Task to carry out: Search the records below for the string "will" and copy each line where it turns up.

*** Opening of Source material ***

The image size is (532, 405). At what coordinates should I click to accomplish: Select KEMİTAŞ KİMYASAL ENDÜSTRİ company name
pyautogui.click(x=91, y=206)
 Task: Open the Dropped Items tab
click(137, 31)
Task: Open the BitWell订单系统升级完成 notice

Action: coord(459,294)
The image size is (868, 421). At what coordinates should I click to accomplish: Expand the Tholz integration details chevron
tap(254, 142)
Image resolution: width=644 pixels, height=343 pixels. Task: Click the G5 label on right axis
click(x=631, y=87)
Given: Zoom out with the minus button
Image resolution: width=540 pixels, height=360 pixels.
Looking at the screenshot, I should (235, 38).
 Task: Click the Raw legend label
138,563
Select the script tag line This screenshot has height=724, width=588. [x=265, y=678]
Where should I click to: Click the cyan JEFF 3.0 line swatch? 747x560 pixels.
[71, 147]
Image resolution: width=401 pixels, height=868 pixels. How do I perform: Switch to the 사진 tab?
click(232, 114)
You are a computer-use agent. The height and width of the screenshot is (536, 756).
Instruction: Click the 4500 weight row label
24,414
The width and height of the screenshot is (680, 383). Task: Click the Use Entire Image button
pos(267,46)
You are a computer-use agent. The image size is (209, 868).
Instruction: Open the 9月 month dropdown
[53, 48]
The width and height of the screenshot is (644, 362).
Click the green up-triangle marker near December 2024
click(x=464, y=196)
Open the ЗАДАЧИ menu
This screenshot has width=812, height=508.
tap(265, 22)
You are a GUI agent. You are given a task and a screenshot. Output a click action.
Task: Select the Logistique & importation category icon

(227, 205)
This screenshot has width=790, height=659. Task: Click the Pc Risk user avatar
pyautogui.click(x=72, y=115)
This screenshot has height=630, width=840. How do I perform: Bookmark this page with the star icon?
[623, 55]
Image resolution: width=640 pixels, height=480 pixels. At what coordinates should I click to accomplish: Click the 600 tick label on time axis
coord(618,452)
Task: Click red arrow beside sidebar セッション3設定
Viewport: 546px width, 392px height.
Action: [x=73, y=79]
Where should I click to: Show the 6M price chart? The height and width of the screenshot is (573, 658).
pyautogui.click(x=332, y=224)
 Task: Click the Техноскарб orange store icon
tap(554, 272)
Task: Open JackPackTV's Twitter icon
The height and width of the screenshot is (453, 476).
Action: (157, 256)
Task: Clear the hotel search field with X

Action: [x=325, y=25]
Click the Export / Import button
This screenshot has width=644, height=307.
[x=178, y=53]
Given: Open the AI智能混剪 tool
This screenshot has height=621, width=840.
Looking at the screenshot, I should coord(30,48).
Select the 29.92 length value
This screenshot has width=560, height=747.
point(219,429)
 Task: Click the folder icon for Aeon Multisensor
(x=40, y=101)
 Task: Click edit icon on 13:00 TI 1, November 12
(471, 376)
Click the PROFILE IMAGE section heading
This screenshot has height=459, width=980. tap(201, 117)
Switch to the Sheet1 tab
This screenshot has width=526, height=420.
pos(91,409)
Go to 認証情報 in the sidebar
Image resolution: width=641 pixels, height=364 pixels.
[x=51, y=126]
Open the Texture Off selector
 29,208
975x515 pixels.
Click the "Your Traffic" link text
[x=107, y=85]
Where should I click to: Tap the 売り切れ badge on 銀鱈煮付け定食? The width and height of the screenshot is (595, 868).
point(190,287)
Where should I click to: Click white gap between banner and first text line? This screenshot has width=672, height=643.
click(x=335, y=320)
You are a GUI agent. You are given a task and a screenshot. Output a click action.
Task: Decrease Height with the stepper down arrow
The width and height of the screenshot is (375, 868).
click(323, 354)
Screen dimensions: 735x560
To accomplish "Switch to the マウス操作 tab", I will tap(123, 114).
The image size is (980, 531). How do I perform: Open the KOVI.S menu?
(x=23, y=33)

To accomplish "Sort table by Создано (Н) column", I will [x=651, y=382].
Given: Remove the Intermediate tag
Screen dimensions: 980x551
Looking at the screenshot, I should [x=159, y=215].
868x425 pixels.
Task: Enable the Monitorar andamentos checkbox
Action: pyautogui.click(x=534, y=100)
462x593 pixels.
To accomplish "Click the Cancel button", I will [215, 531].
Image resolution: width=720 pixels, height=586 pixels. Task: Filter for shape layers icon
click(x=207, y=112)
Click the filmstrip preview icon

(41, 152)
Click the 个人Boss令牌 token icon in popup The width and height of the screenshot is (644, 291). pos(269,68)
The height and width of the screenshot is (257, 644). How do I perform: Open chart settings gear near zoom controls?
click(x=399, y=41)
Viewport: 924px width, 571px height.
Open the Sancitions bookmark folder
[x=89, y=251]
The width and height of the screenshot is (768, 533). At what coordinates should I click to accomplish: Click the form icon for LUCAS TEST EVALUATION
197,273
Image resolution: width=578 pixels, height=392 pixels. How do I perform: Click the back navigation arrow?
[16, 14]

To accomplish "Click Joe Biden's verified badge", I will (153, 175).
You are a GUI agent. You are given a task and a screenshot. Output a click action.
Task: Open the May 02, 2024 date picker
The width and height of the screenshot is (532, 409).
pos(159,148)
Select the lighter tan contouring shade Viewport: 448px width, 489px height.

*** Close of Source material ***

Solved problem:
To accomplish "Switch to the マウス操作 tab", I will tap(123, 114).
To accomplish "Sort table by Создано (Н) column", I will [x=651, y=382].
To accomplish "Click the Cancel button", I will [215, 531].
To accomplish "Click Joe Biden's verified badge", I will (153, 175).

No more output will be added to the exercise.